### YOUR OBJECTIVE
Locate the line that contains "The image size is (1230, 617)." in the entries below, then repeat it and every following line through the line that contains "Click the Refresh button", exactly, and no others.

____________________

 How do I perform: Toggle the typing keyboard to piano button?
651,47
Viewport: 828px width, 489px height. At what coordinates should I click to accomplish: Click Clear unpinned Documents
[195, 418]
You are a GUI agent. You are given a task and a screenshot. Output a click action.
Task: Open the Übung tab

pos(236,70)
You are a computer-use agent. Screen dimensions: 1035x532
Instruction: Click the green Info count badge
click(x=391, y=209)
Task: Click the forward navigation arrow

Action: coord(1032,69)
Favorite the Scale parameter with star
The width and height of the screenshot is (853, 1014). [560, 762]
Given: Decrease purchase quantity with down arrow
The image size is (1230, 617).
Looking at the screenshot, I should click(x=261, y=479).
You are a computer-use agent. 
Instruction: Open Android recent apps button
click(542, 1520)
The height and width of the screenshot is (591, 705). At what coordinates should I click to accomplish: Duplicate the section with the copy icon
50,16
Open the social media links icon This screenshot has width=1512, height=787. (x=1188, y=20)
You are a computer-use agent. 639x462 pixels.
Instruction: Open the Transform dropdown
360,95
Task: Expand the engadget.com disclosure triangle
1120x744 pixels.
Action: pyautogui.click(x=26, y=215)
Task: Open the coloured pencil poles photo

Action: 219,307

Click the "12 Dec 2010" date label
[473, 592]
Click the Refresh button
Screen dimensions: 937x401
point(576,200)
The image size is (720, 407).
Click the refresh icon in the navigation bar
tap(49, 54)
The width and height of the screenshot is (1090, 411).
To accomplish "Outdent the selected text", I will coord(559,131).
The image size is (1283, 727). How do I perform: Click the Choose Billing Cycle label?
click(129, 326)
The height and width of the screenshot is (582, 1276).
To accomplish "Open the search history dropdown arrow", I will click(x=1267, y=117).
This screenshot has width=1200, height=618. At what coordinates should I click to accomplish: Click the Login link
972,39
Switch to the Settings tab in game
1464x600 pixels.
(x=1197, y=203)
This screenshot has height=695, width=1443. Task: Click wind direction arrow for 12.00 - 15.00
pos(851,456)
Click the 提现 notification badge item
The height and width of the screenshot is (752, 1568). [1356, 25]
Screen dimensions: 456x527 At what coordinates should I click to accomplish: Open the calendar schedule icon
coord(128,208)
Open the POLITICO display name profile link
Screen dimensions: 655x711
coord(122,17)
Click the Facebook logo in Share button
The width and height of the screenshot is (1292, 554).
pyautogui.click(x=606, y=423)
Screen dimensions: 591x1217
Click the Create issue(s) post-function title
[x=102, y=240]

____________________

### WORKED SOLUTION
The image size is (1230, 617).
Looking at the screenshot, I should click(x=261, y=479).
You are a computer-use agent. 
Instruction: Open Android recent apps button
click(542, 1520)
The height and width of the screenshot is (591, 705). At what coordinates should I click to accomplish: Duplicate the section with the copy icon
50,16
Open the social media links icon This screenshot has width=1512, height=787. (x=1188, y=20)
You are a computer-use agent. 639x462 pixels.
Instruction: Open the Transform dropdown
360,95
Task: Expand the engadget.com disclosure triangle
1120x744 pixels.
Action: pyautogui.click(x=26, y=215)
Task: Open the coloured pencil poles photo

Action: 219,307

Click the "12 Dec 2010" date label
[473, 592]
Click the Refresh button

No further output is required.